=== WRITTEN INSTRUCTION ===
Copy out every line of the items below word for word, leaving out the pictures.

=== DATA EXTRACT ===
--- Begin ---

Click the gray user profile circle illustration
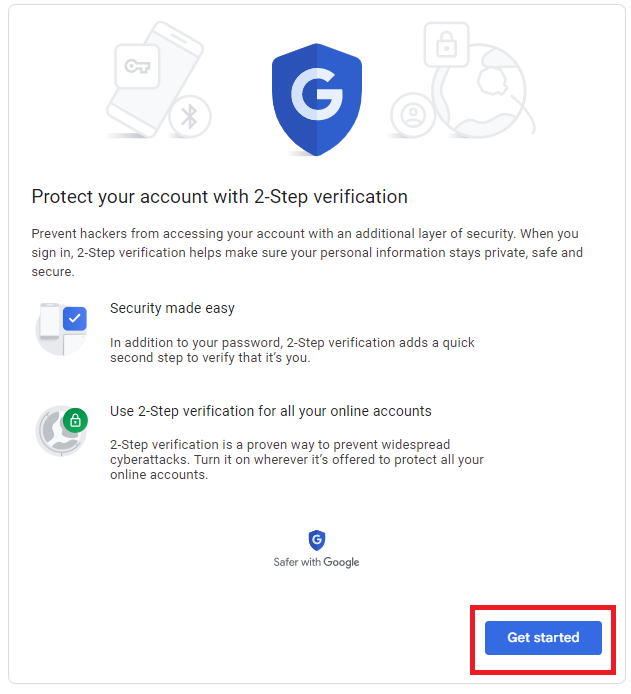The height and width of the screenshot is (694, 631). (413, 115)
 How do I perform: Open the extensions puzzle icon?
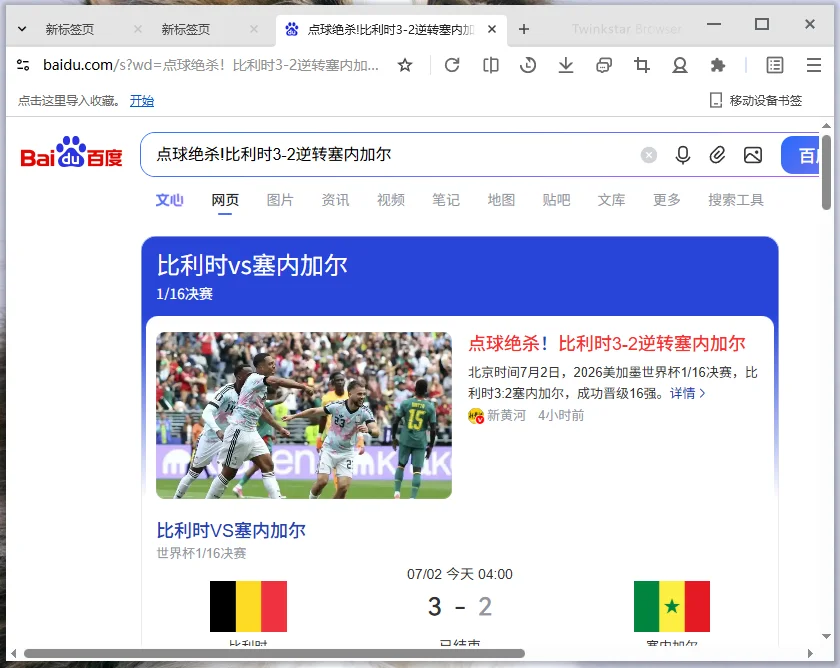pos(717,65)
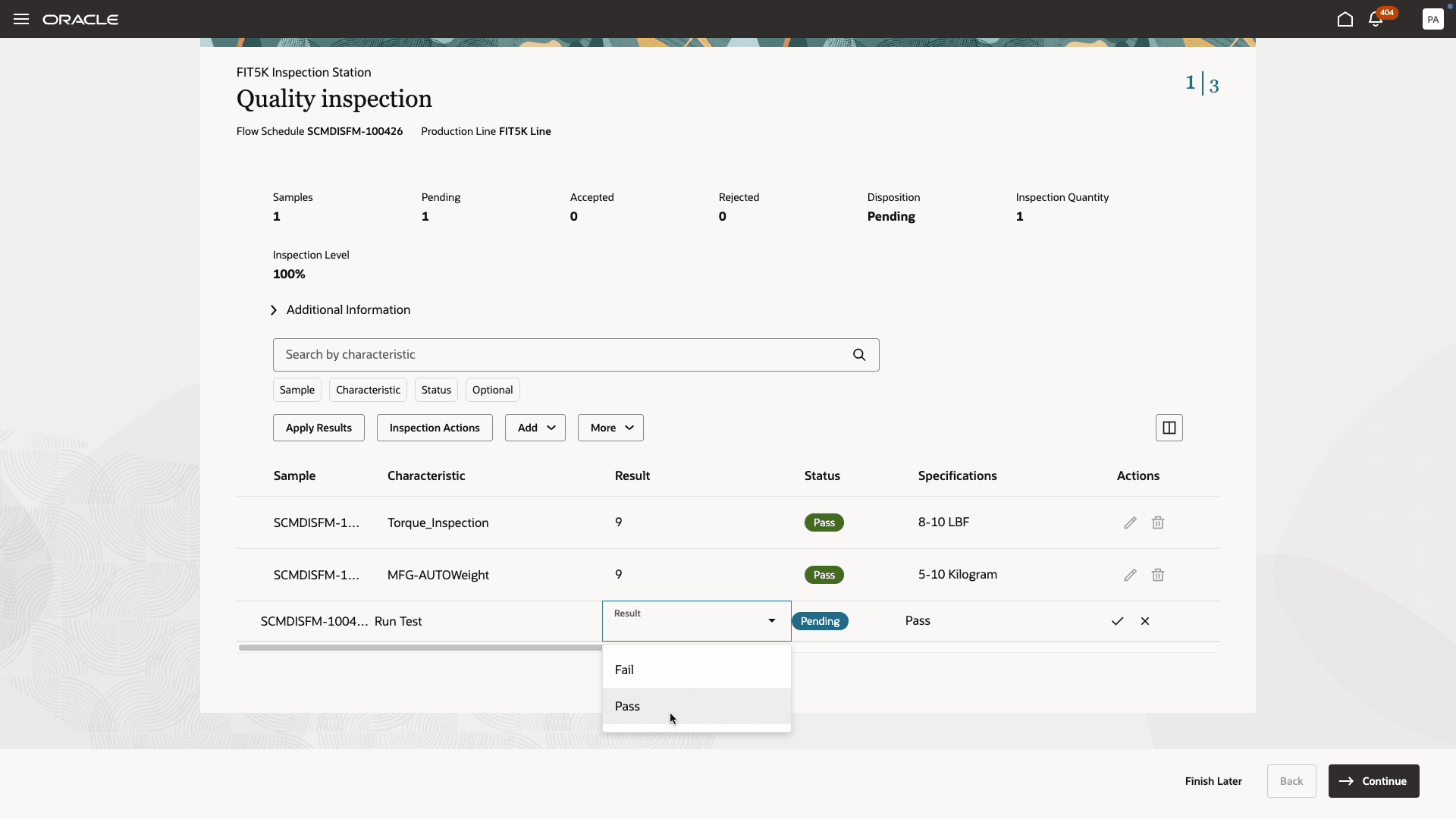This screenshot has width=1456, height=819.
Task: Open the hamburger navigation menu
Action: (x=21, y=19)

--- End ---

=== FINISHED TASK ===
Click the gray user profile circle illustration
The height and width of the screenshot is (694, 631). (413, 115)
 How do I perform: Open the extensions puzzle icon?
pos(717,65)
This screenshot has width=1456, height=819.
Task: Open the hamburger navigation menu
Action: (x=21, y=19)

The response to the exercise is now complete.